时 间:2025年10月29日(周三)14:00 – 15:00
地 点:中北理科大楼A1514室
报告人:胡懿娟 北京大学教授
主持人:马慧娟 华东师范大学副教授
摘 要:
In the era of big data, many sequencing-based molecular datasets are compositional, meaning they are expressed as percentages. While microbiome data is the most well-known example, single-cell subtype abundance data is also compositional in nature. These datasets are often sparse, containing numerous zero values due to the large number of features and limited sequencing depth. Compositional analysis typically assumes that only a small proportion of taxa are differentially abundant, while the ratios of relative abundances among the remaining taxa remain stable. Most existing methods rely on log-transformed data; however, log-transformation becomes problematic when zero counts are pervasive, often resulting in poor control of the false discovery rate (FDR).

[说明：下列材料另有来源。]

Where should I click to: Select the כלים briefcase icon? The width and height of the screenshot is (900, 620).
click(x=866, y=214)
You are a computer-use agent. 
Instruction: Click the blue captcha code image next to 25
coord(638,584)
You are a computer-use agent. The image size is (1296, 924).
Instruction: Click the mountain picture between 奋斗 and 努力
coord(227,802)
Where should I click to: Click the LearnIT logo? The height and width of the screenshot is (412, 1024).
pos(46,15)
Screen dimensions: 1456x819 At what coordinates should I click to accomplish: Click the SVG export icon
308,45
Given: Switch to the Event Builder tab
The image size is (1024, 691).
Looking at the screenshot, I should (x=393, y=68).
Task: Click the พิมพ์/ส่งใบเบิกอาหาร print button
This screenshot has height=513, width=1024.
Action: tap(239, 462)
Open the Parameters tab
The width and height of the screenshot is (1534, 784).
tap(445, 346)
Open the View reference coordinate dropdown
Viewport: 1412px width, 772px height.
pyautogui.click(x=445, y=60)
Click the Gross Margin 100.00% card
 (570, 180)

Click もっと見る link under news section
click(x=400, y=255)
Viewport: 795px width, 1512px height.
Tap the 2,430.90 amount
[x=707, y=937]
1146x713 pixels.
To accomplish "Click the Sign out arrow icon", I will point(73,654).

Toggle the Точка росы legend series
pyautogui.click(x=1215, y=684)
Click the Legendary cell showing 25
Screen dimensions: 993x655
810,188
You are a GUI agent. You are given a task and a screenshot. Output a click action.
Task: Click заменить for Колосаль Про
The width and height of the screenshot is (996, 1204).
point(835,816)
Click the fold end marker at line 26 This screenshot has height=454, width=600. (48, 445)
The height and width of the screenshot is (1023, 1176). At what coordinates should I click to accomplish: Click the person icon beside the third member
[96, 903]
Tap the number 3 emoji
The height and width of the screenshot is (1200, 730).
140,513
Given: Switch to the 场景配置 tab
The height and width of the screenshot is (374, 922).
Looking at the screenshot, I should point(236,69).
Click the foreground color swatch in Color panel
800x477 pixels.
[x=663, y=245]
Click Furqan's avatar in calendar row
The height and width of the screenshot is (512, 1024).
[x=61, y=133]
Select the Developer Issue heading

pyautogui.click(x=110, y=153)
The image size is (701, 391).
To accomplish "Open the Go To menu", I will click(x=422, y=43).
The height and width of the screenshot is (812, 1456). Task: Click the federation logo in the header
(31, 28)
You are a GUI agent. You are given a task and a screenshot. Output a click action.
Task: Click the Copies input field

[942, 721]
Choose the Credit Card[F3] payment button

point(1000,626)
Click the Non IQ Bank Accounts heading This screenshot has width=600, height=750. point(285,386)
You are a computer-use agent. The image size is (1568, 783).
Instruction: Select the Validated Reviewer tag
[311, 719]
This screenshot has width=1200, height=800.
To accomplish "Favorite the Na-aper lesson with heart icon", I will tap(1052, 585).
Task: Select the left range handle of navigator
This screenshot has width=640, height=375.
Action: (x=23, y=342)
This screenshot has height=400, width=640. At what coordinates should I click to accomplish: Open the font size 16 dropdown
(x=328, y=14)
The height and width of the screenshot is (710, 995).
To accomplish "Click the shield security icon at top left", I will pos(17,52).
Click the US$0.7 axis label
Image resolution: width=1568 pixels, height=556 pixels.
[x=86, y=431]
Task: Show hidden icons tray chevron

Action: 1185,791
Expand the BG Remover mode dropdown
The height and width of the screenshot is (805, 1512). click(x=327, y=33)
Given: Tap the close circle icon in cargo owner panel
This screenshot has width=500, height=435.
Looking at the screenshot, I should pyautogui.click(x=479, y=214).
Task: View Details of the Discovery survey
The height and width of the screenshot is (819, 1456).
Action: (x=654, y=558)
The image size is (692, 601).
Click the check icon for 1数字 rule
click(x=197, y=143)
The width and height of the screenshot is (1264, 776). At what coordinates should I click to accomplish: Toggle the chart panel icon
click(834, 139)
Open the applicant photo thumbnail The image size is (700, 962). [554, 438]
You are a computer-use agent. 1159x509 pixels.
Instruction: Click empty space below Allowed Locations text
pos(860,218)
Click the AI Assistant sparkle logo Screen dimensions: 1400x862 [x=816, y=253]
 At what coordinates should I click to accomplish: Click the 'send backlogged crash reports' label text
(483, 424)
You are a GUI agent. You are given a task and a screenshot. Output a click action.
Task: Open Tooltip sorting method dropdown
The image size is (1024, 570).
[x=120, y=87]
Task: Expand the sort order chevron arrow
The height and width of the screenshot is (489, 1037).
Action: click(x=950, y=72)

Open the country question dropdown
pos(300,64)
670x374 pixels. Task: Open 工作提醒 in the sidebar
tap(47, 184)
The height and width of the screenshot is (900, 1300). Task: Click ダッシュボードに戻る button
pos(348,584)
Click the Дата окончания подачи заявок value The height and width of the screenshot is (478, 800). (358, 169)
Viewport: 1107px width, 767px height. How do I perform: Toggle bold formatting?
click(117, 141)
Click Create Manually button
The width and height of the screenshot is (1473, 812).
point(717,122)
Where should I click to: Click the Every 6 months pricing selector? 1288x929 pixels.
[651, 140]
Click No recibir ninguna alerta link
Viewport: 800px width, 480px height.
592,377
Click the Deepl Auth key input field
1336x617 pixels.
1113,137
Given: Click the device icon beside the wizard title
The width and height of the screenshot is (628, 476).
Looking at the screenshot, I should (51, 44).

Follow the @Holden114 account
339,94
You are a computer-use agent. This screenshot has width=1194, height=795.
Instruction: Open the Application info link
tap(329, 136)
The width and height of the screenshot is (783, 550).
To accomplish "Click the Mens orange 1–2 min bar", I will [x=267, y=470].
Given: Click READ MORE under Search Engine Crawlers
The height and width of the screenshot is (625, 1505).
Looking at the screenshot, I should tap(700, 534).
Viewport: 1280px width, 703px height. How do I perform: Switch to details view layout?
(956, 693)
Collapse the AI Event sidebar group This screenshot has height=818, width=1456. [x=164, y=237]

To address these challenges, we propose Logistic Compositional Analysis (LOCOM) — a robust logistic regression-based approach for compositional data analysis that eliminates the need for pseudocounts. LOCOM leverages permutation-based inference to account for overdispersion and small sample sizes. Additionally, it employs an asymptotic approach to enhance computational efficiency for large-sample datasets. To mitigate batch effects — commonly arising from systematic differences in sequencing depth in large-sample studies — LOCOM appropriately weights samples. Our simulations demonstrate that LOCOM consistently maintains FDR control while achieving significantly improved sensitivity compared to existing methods.
报告人简介:
胡懿娟,北京大学博雅特聘教授,入选国家级人才计划。双聘于北京国际数学研究中心和北大医学部生物统计系。在北京大学数学科学学院获得学士学位(2005)和美国北卡教堂山大学获得生物统计学博士学位(2011)。在美国埃默里大学历任助理教授、副教授和教授。于2024年7月全职回国。致力于开发生物统计学中高维度、高噪声组学数据的统计理论和方法,特别针对微生物组数据和遗传数据中的高维假设检验、稳健推测、缺失/偏差数据等问题。代表工作发表于Journal of American Statistical Association (JASA) 、Proceedings of the National Academy of Sciences(PNAS) 、Microbiome、 American Journal of Human Genetics (AJHG) 等期刊。